5/5 stars
Phil Elverum, of lo-fi folk projects The Microphones and Mount Eerie, has been singing about loss for a long time. For more than two decades, Elverum has taken his beautiful surroundings of northern Washington state and steeped them in human experience, projecting his own loneliness, melancholy and sense of mortality onto the mountains, forests and streams. This beautiful abstraction of nature and humanity has garnered him a cult following, but it was always just this: an abstraction. Then, in the summer of 2016, his wife Geneviève passed away, leaving behind an infant daughter. In the wake of this horrific loss, Phil wrote A Crow Looked At Me, an album that threw away all of the mysticism and metaphor of his previous works and left behind raw, unfiltered human loss. The first track opens plainly with “Death is real”, and nothing sums up the album better. I cried the first time I listened to it. As did many others.

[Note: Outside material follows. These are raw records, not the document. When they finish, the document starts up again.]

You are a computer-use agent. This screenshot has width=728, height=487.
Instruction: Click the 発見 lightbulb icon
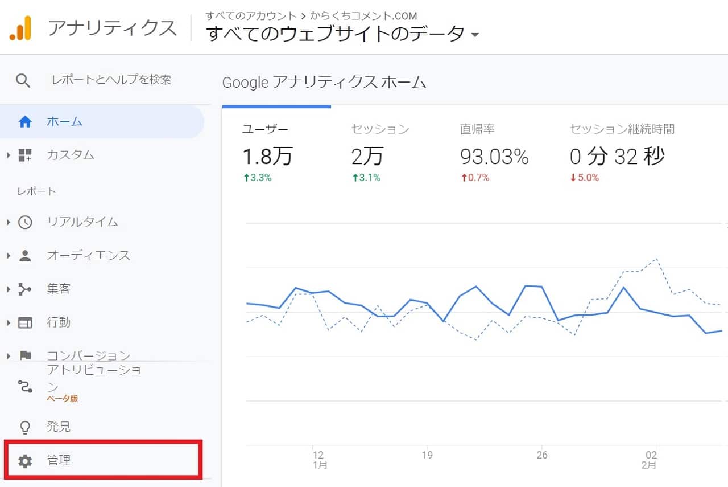pos(25,427)

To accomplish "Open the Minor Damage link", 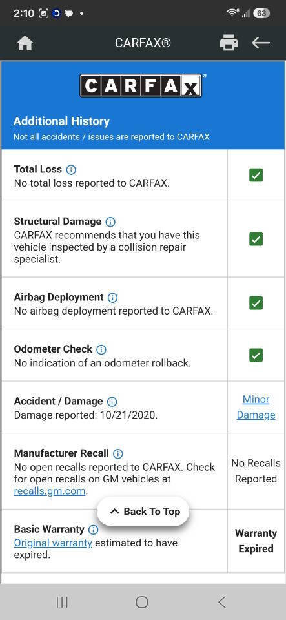I will [x=256, y=408].
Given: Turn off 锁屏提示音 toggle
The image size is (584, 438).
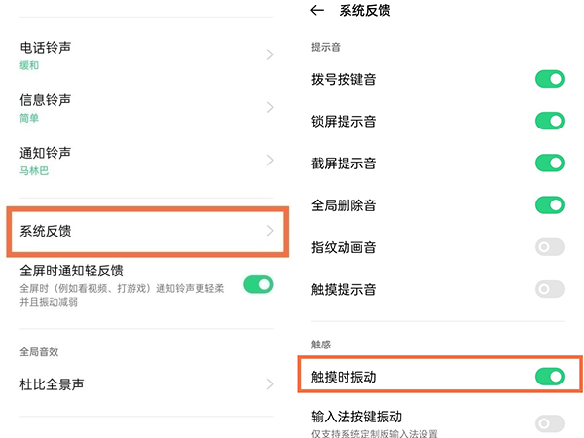Looking at the screenshot, I should (x=550, y=122).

Now Only was released almost exactly a year after A Crow Looked At Me. If A Crow is an album about the immediacy of personal loss, Now Only is a companion record concerned with looking back on grief, reflecting upon it, and coming to terms with the cyclical nature of life and death. The knotty, anecdotal songs of Now Only stand in stark contrast with the short, mournful diary entries of its predecessor. Opener and single ‘Tintin in Tibet’ recollects days in Victoria and Tofino: eating oranges, playing empty shows and sleeping in cars. Phil finds a foil for Geneviève in Jack Kerouac’s embattled daughter on ‘Distortion’, and reflects on the solitude of his early touring days.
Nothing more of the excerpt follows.